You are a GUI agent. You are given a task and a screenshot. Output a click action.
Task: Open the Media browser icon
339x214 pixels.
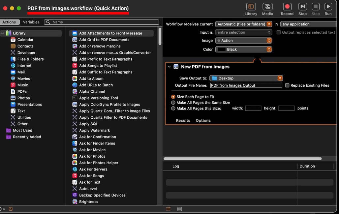pyautogui.click(x=267, y=7)
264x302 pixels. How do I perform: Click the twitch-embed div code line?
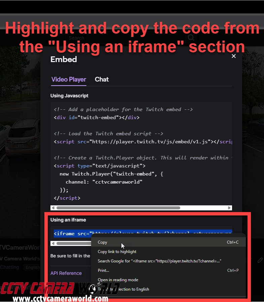click(97, 117)
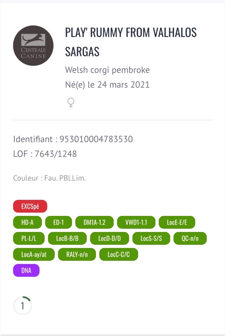225x336 pixels.
Task: Click the circular progress badge showing 1
Action: click(23, 306)
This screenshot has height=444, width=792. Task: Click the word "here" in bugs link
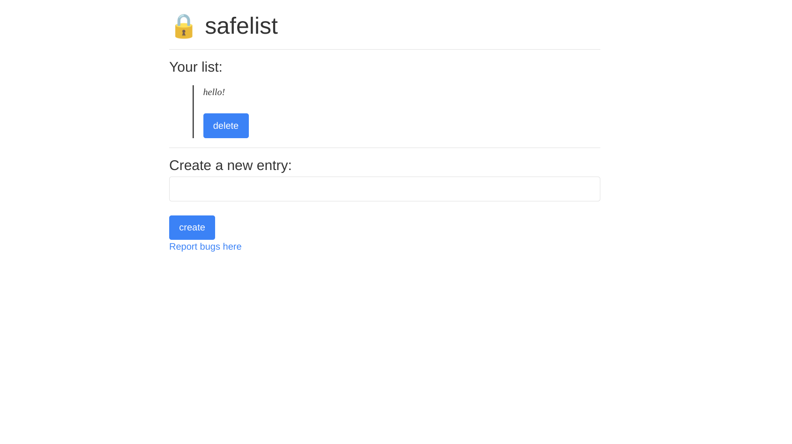click(232, 246)
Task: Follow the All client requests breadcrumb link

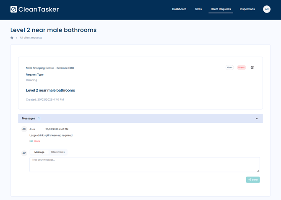Action: (x=31, y=38)
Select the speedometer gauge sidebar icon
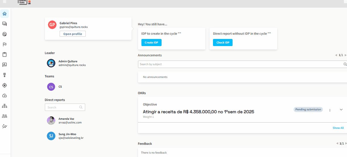This screenshot has height=157, width=347. (x=5, y=96)
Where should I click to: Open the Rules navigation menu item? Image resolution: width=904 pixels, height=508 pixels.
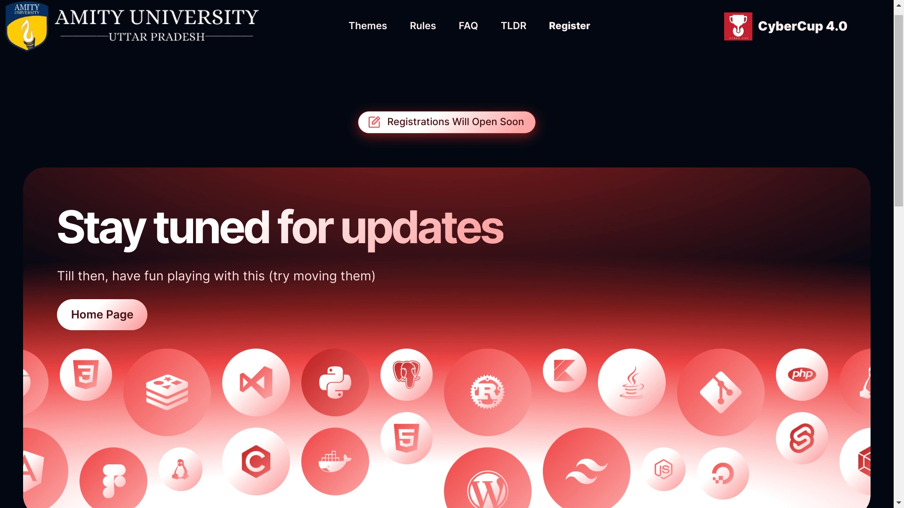tap(423, 25)
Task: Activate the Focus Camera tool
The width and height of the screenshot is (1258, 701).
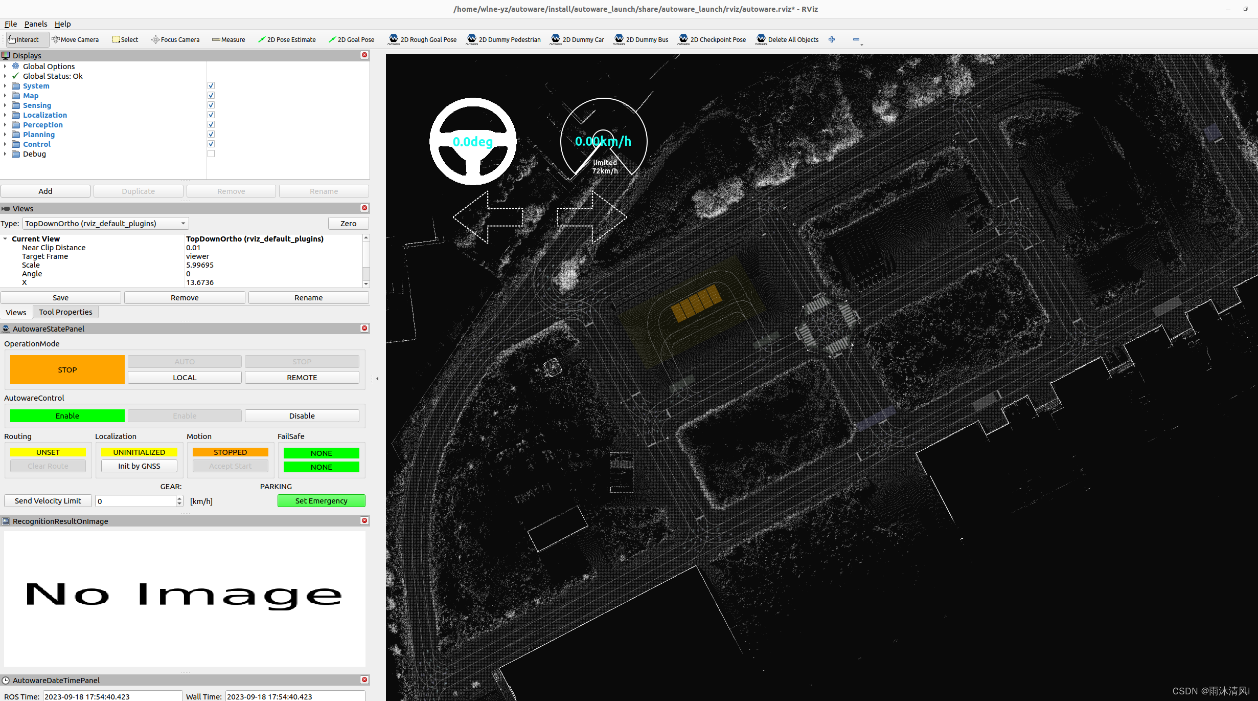Action: coord(175,39)
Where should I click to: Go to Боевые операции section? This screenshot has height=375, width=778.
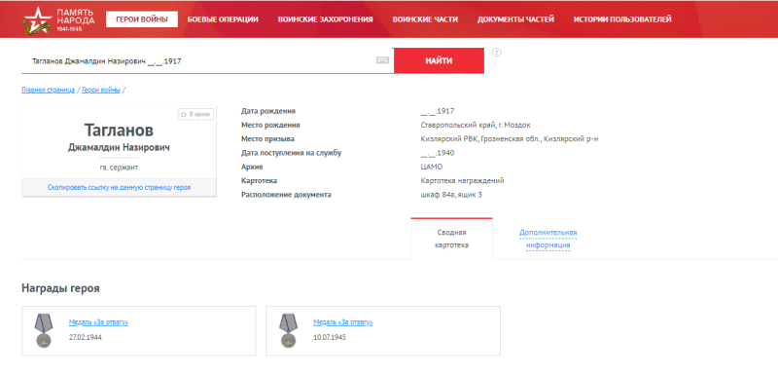coord(223,19)
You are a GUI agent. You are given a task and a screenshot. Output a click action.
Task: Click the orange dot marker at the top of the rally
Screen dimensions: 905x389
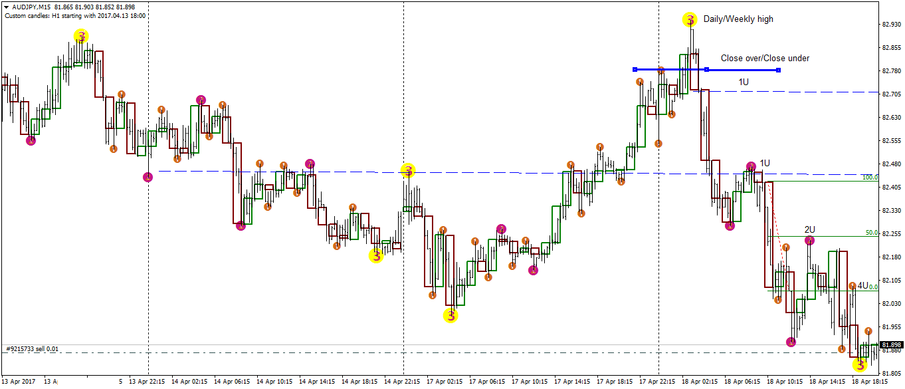tap(661, 69)
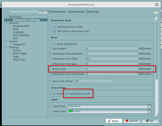The height and width of the screenshot is (126, 162).
Task: Click the restore defaults icon at top right
Action: [156, 12]
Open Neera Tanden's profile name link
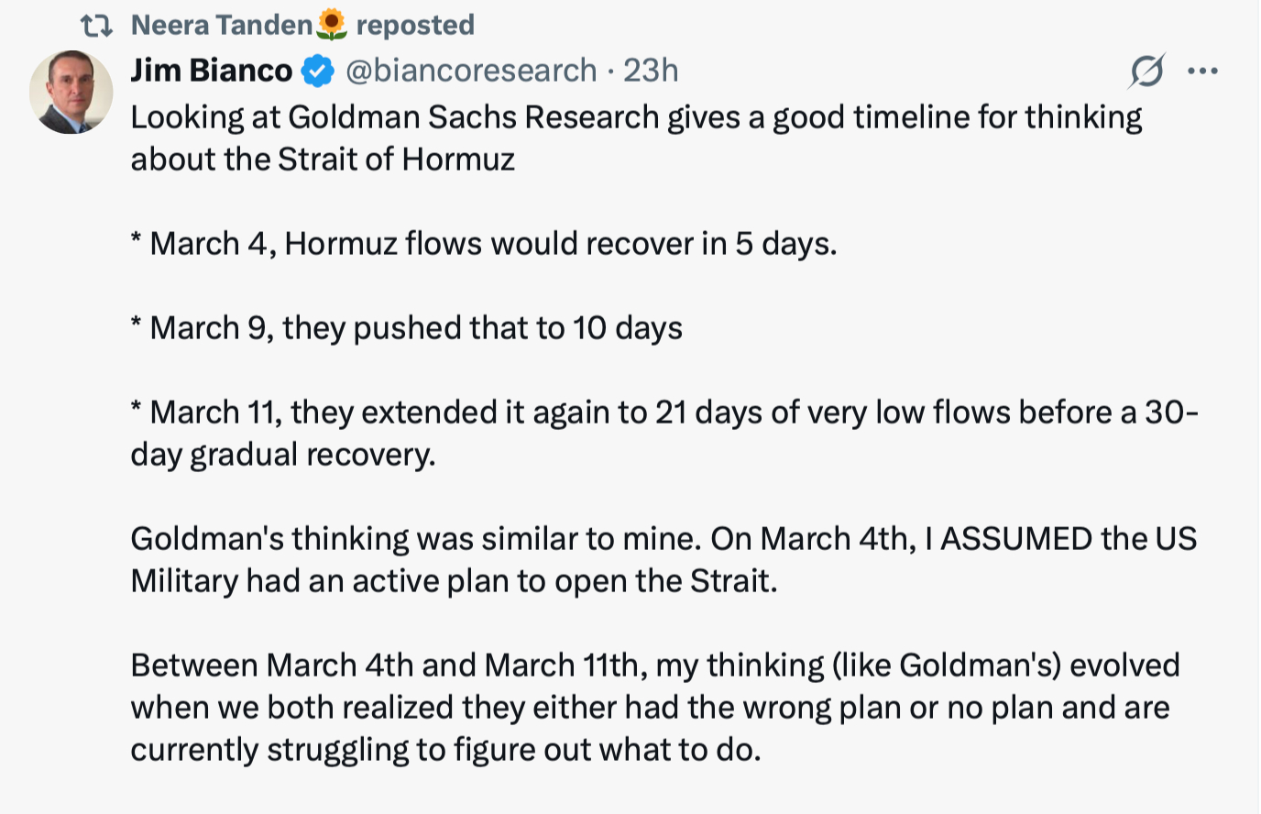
....
■ **Task to carry out**
Convert the records above into a JSON list of strings, one string per line, skipping blank lines. Omit the pictures from your answer.

■ **Completed task**
[
  "You are a GUI agent. You are given a task and a screenshot. Output a click action.",
  "Task: Open the Media browser icon",
  "339x214 pixels.",
  "pyautogui.click(x=267, y=7)",
  "264x302 pixels. How do I perform: Click the twitch-embed div code line?",
  "click(97, 117)",
  "225x336 pixels.",
  "Task: Click the circular progress badge showing 1",
  "Action: click(23, 306)",
  "This screenshot has height=444, width=792. Task: Click the word \"here\" in bugs link",
  "click(232, 246)",
  "Task: Follow the All client requests breadcrumb link",
  "Action: (x=31, y=38)",
  "Select the speedometer gauge sidebar icon",
  "This screenshot has height=157, width=347. (x=5, y=96)",
  "Where should I click to: Open the Rules navigation menu item? Image resolution: width=904 pixels, height=508 pixels.",
  "tap(423, 25)",
  "Task: Activate the Focus Camera tool",
  "The width and height of the screenshot is (1258, 701).",
  "Action: coord(175,39)",
  "Where should I click to: Go to Боевые операции section? This screenshot has height=375, width=778.",
  "coord(223,19)",
  "You are a GUI agent. You are given a task and a screenshot. Output a click action.",
  "Task: Click the orange dot marker at the top of the rally",
  "Screen dimensions: 905x389",
  "tap(661, 69)",
  "The height and width of the screenshot is (126, 162).",
  "Task: Click the restore defaults icon at top right",
  "Action: [156, 12]",
  "Open Neera Tanden's profile name link"
]